You have configured a Windows Azure Traffic Manager profile pointing to some of your .cloudapp.net hosted services and after a few seconds you see the Status as Degraded.

 

image

 

If you go into the Endpoints tab of that profile you will see one or more of the endpoints in an Offline status:

image

 

 

Important notes about WATM probing

  • WATM only considers an endpoint as ONLINE if the probe gets a 200 back from the probe path.
  • A 30x redirect (or any other non-200 response) will fail, even if the redirected URL returns a 200.
  • For HTTPs probes, certificate errors are ignored.
  • The actual content of the probe path doesn’t matter, as long as a 200 is returned. A common technique if the actual website content doesn’t return a 200 (ie. if the ASP pages redirect to an ACS login page or some other CNAME URL) is to set the path to something like “/favicon.ico”.
  • Best practice is to set the Probe path to something which has enough logic to determine if the site is up or down. In the above example setting the path to “/favicon.ico” you are only testing if w3wp.exe is responding, but not if your website is healthy. A better option would be to set a path to something such as “/Probe.aspx”, and within Probe.aspx include enough logic to determine if your site is healthy (ie. check perf counters to make sure you aren’t at 100% CPU or receiving a large number of failed requests, attempt to access resources such as the database or session state to make sure the application’s logic is working, etc).
  • If all endpoints in a profile are degraded then WATM will treat all endpoints as healthy and route traffic to all endpoints. This is to ensure that any potential problem with the probing mechanism which results in incorrectly failed probes will not result in a complete outage of your service.

 

Troubleshooting

The best tool for troubleshooting WATM probe failures is wget. You can get the binaries and dependencies package from https://gnuwin32.sourceforge.net/packages/wget.htm. Note that you can use other programs such as Fiddler or curl instead of wget – basically you just need something that will show you the raw HTTP response.

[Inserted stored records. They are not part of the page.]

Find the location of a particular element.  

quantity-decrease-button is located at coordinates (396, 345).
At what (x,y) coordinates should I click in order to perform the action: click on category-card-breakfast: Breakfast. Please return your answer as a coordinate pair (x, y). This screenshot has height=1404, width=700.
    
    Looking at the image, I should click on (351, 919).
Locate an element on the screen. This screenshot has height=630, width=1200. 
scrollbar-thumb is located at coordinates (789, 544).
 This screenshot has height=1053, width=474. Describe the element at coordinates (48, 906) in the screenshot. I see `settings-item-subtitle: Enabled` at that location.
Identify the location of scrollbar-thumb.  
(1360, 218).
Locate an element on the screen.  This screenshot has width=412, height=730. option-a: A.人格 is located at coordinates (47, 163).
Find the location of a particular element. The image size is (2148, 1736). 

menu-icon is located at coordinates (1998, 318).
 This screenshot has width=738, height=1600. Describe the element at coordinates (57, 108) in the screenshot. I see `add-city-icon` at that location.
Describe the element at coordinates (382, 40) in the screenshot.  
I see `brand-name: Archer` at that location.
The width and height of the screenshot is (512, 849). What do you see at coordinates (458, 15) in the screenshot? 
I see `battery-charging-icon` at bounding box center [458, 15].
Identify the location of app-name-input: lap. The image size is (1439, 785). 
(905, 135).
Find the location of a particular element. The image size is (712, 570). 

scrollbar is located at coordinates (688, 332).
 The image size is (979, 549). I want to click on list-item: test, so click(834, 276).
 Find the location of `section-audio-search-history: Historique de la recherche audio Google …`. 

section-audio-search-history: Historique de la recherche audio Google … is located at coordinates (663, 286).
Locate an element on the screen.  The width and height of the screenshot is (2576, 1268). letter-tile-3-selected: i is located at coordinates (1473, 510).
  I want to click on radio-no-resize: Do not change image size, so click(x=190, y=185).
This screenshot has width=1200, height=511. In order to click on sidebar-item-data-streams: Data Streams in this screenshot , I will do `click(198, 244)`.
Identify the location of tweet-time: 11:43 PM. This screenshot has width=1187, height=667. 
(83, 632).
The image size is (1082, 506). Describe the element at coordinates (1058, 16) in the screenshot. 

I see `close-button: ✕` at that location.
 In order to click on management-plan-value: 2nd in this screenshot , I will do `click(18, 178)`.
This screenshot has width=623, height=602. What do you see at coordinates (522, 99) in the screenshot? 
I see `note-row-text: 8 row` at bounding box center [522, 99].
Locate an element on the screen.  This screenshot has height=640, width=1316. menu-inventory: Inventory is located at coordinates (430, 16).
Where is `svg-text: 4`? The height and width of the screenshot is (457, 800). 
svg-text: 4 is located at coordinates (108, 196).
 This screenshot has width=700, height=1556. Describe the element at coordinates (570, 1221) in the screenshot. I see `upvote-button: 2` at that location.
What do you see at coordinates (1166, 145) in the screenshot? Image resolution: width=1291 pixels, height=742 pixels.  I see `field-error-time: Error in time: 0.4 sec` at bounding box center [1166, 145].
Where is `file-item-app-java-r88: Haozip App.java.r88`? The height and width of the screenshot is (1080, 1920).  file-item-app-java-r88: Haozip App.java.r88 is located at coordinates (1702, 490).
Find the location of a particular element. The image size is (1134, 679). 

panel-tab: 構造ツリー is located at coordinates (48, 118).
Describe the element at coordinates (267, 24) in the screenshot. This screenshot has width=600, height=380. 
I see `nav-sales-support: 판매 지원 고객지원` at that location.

Once you have wget installed, go to a command prompt and run wget against the URL + Probe port & path that is configured in WATM. For this example it would be https://watestsdp2008r2.cloudapp.net:80/Probe.

image

 

image

 

Notice that wget indicates that the URL returned a 301 redirect to https://watestsdp2008r2.cloudapp.net/Default.aspx. As we know from the “Important notes about WATM probing” section above, a 30x redirect is considered a failure by WATM probing and this will cause the probe to report Offline. At this point it is a simple matter to check the website configuration and make sure that a 200 is returned from the /Probe path (or reconfigure the WATM probe to point to a path which will return a 200).

 

If your probe is using HTTPs protocol you will want to add the “--no-check-certificate” parameter to wget so that it will ignore the certificate mismatch on the cloudapp.net URL.

Comments

  • Anonymous
    August 05, 2014
    What are all the possible source IP address for the traffic manager probes?

  • Anonymous
    August 05, 2014
    As of today the possible source IP address is the entire IP address range for Azure Compute (www.microsoft.com/.../details.aspx).  There is some work to narrow down this range, but no ETA at this time.

  • Anonymous
    September 23, 2014
    How can one reliably detect if an incoming request is from Traffic Manager? I see it sends requests with the "GTMProbe" string in the user agent, but without any assurance that this user agent string could change in the future, I wouldn't want to count on that as a detection strategy.

  • Anonymous
    September 23, 2014
    The comment has been removed

  • Anonymous
    June 30, 2015
    How can I use TrafficManager with a WebApp, that runs under a custom domain and uses a rewrite URL (so all requests going to that site via different bindings end up under the custom domain)? I understand that every first request no being a 200 will lead to degraded status. Also, as all the endpoints are in a degraded status because of above redirect, requests will be routed.